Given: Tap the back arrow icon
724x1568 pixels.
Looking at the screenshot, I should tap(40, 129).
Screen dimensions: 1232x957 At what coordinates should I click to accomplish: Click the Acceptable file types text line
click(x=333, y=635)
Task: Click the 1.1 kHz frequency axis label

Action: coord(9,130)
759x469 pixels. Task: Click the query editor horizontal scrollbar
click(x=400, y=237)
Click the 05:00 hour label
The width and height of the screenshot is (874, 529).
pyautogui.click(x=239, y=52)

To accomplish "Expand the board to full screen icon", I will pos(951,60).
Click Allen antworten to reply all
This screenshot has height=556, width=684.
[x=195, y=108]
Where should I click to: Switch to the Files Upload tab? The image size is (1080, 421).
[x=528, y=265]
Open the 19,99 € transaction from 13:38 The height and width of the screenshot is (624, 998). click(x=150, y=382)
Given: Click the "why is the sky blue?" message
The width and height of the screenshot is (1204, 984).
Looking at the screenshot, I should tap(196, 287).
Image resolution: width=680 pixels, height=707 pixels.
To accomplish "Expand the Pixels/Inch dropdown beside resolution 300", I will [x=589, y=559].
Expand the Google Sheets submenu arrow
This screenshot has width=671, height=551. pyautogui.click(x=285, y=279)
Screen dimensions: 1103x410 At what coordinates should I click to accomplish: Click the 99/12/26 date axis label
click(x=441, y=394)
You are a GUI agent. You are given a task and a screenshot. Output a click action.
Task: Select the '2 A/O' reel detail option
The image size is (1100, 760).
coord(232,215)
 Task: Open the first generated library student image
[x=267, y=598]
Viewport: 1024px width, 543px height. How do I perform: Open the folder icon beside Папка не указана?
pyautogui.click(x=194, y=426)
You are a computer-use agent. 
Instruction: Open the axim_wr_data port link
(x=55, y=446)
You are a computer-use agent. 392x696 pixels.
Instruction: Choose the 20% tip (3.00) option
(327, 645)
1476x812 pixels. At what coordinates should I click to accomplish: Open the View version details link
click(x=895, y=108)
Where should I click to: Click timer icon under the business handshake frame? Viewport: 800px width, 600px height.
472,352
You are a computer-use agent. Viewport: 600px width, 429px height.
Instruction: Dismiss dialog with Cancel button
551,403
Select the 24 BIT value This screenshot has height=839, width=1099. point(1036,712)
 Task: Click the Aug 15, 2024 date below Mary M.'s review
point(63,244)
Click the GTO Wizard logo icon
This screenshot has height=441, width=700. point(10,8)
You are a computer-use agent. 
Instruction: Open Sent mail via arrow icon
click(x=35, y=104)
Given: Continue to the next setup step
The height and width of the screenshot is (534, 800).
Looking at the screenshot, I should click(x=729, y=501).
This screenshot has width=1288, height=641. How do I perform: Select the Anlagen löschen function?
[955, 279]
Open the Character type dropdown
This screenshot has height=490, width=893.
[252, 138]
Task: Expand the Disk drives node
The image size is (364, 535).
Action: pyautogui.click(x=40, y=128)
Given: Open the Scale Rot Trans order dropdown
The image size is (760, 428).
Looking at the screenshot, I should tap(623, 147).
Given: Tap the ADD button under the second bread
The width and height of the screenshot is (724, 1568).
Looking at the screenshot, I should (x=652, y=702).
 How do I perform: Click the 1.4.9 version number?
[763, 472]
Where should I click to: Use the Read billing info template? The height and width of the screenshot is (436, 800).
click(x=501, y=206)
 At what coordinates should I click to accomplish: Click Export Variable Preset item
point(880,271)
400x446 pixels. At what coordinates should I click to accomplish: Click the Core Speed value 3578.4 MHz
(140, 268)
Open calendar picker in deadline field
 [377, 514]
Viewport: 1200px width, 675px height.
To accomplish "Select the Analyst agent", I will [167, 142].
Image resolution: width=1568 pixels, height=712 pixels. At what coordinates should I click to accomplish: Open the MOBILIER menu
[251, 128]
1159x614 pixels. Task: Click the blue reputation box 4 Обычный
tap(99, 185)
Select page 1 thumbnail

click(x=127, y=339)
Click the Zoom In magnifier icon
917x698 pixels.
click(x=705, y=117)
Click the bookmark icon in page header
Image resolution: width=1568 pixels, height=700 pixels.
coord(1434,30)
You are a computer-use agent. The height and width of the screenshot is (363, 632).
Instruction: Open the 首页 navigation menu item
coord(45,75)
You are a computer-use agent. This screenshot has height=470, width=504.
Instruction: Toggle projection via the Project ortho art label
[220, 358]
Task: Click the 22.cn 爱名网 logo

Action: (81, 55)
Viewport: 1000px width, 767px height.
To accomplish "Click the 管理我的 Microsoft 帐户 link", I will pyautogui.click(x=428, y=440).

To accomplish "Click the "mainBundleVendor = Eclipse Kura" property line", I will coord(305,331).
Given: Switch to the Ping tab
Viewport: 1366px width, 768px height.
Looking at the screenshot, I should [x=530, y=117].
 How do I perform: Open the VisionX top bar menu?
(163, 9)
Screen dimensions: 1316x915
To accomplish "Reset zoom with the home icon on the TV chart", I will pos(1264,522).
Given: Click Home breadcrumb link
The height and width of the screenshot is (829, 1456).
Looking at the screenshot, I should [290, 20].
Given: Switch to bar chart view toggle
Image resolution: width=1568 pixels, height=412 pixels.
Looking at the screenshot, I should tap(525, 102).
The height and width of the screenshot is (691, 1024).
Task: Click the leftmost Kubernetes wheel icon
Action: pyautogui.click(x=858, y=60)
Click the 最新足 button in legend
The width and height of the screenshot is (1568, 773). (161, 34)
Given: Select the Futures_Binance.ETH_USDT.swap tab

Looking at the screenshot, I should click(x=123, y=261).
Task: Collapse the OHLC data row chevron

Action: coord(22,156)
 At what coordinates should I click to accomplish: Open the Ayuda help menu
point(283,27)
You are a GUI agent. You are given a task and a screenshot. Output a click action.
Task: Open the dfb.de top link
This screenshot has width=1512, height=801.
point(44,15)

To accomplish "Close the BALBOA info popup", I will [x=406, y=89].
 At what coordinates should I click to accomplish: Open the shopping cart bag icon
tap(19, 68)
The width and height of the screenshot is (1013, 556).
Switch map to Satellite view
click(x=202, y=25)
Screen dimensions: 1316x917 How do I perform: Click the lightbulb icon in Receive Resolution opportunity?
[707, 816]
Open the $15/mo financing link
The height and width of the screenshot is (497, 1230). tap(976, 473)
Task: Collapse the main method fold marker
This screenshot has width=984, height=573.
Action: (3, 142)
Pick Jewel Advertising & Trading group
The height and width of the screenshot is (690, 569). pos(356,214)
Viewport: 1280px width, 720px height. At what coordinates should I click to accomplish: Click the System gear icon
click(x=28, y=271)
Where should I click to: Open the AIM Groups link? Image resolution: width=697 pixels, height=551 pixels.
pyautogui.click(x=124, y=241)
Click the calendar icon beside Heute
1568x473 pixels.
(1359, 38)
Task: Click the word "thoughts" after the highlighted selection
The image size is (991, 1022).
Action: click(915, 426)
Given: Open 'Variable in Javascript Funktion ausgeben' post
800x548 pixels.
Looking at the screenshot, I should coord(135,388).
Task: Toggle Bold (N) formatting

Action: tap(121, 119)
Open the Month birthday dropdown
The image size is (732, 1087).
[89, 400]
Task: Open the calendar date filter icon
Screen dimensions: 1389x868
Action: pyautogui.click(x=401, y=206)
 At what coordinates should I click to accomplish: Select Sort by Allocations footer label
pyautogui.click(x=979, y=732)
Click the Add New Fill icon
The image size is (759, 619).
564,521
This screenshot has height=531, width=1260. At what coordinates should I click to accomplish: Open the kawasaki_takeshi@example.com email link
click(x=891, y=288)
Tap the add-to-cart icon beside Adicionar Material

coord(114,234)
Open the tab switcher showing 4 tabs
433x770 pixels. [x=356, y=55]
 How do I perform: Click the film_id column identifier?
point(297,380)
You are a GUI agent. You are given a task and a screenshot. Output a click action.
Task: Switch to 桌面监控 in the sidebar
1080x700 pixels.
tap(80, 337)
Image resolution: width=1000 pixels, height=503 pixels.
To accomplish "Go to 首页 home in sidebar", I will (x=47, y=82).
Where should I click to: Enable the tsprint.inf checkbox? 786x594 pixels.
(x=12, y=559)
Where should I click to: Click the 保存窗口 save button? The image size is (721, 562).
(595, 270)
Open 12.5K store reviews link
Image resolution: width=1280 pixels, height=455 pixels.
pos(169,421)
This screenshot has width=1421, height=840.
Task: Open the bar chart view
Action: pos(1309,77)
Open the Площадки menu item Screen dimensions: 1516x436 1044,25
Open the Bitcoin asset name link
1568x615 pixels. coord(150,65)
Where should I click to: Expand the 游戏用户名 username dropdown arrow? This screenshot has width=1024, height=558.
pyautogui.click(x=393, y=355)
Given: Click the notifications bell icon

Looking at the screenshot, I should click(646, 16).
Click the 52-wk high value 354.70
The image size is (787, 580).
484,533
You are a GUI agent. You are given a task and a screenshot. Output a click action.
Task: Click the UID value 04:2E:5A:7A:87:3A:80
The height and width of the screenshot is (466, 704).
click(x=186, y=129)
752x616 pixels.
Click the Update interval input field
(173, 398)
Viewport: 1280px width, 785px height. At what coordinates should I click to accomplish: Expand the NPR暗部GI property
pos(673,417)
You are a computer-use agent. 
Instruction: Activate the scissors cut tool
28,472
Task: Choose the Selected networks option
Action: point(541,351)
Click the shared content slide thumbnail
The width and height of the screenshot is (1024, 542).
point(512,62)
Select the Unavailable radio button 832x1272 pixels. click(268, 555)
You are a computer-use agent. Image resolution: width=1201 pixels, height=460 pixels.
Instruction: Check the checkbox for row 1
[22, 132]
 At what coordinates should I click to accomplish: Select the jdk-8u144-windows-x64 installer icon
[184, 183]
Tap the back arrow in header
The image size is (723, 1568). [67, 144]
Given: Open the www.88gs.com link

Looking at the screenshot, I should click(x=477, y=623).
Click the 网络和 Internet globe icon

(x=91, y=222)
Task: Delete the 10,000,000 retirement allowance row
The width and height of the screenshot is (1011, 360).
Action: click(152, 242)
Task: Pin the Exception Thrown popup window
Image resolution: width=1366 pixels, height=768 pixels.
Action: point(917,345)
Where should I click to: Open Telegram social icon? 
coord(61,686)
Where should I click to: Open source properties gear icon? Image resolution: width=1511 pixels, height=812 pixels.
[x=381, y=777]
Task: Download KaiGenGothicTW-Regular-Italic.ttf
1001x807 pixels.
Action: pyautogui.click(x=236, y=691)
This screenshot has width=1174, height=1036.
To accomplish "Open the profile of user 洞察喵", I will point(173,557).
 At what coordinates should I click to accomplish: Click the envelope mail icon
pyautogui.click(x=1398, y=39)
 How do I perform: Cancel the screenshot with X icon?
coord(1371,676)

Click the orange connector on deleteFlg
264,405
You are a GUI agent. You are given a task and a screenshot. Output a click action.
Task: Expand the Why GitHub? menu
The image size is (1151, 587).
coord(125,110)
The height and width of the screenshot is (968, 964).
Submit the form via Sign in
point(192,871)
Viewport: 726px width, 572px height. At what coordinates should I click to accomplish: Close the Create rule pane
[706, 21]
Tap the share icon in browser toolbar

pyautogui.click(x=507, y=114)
• • • • • • •
* About this exercise *
Among the lines above, find those containing the word "sidebar" and copy each.

* Reply *
Task: Switch to 桌面监控 in the sidebar
To accomplish "Go to 首页 home in sidebar", I will (x=47, y=82).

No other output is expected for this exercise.